Author Topic: SPD -> SPD-SL  (Read 2146 times)

Re: SPD -> SPD-SL
« Reply #25 on: January 14, 2019, 05:26:54 am »
Yes, road racing means bunch start racing. Same would apply to any group ride with sudden changes of pace. TCR is a time trial. No need to change pace suddenly or sprint.  The issue is shifting under load, not high cadence. I can spin up to 180 with flat pedals but my feet are very likely to slip or come out of I shift while I'm doing it!

Get a new cleat fit. Your legs and back will have changed massively after 13000km. What was right then is unlikely to be right now.
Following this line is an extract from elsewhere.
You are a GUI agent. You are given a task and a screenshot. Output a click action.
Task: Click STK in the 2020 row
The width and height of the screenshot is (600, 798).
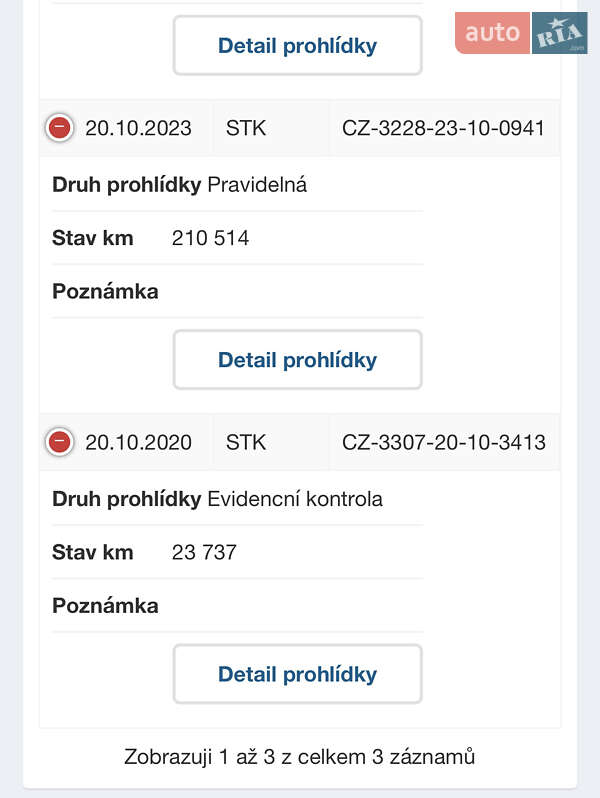[x=246, y=442]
Most people will have road cleats so that would be the conservative choice. If you really want to annoy both the crustys and the conservative wannabe racers (and the actual (or ex-?) racers like Karla), skip the cleat fit, go for flat pedals, put your feet wherever it is comfortable and revel in the cognitive dissonance you encounter!


Re: SPD -> SPD-SL
« Reply #26 on: January 14, 2019, 06:01:47 am »
Quote from: quixoticgeek
…..Whether that is the shoes, or the pedals, or the combination, I'm not sure. Physio who's a triathlete suggests that not being clipped in a lot, and the amount of float on the SPD's is at the very least not helping my knees.....
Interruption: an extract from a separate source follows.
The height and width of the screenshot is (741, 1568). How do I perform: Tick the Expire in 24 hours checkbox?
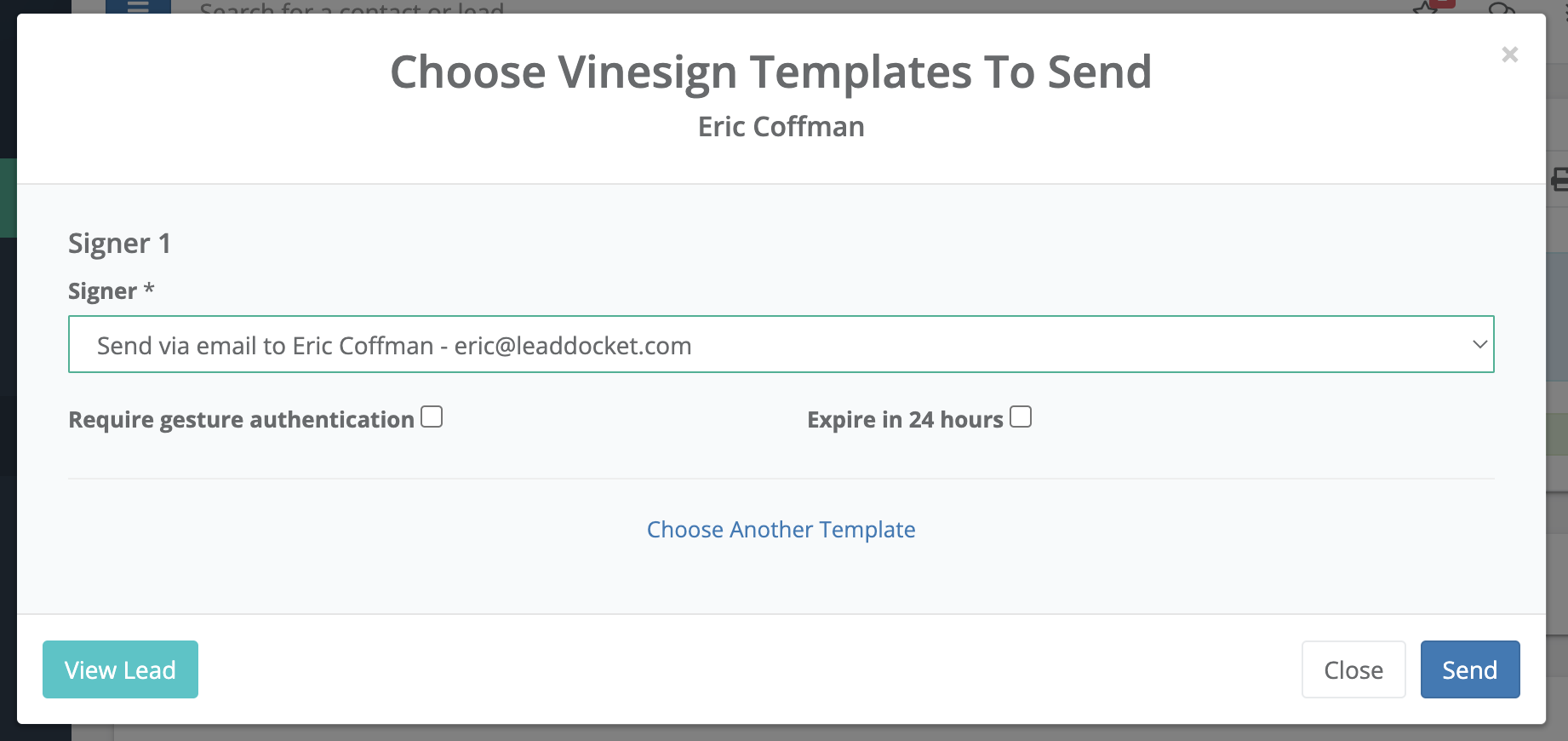(1021, 416)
I'm still curious as to what is meant by this; too much, too little, transition into release is wrong...  what???? :o.

  If you don't know find out. Get a second opinion. Understand what exactly is painful and understand the mechanism this is thought to be the cause of this knee pain.
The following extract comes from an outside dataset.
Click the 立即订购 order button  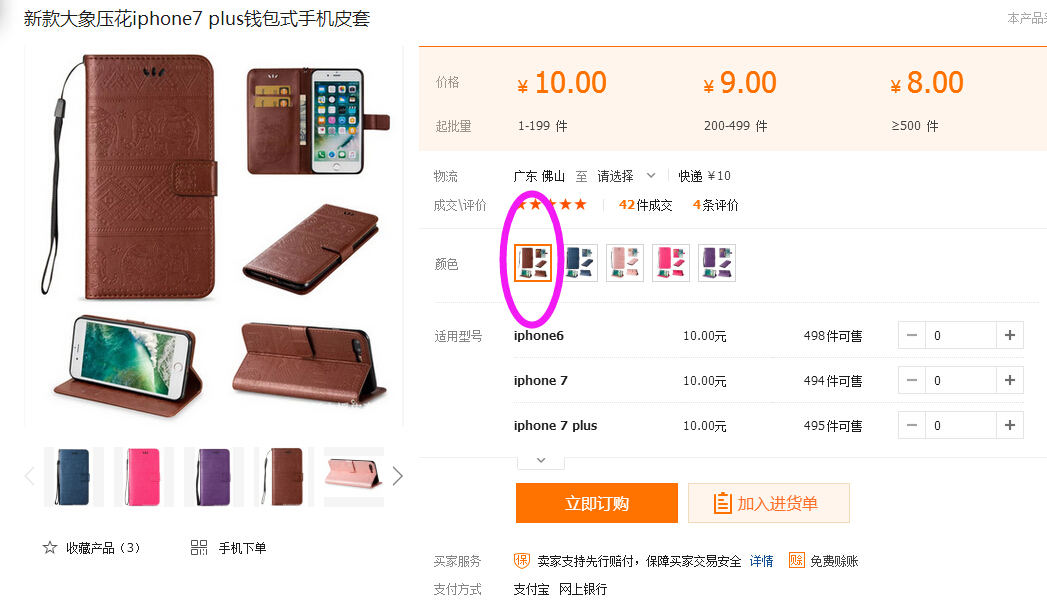(x=597, y=503)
 Knee pain is a serious business and (apparently randomly) buying different pedals and shoes without understanding the true nature of your problem is unlikely to fix it except by accident. A large number of fellow cyclists I have known have had battles with knee pain and in order of causation it has been

1) cleats set wrongly

2) cleats without enough float

3) saddle set too low

4) saddle set too high or other fault in riding position

The third of these above is a tricky one; in its most common form  it only starts to manifest itself as you start to do lots of miles.  As I understand it the vastus medialis is liable to end up underdeveloped if you ride with the saddle too low (it sees most action as the leg come close to being straight), and this tends to pull the kneecap to the outside, and wears the cartilage away. Very painful, and it can ultimately result in you not being able to ride a bike any more.

cheers

This is spot on. 

I've had knee pain from saddle too high, from saddle too low and from saddle too far forward and from cleats misaglined.  I've also had shin pain from cleats too far forward and achilles pain from saddle too high.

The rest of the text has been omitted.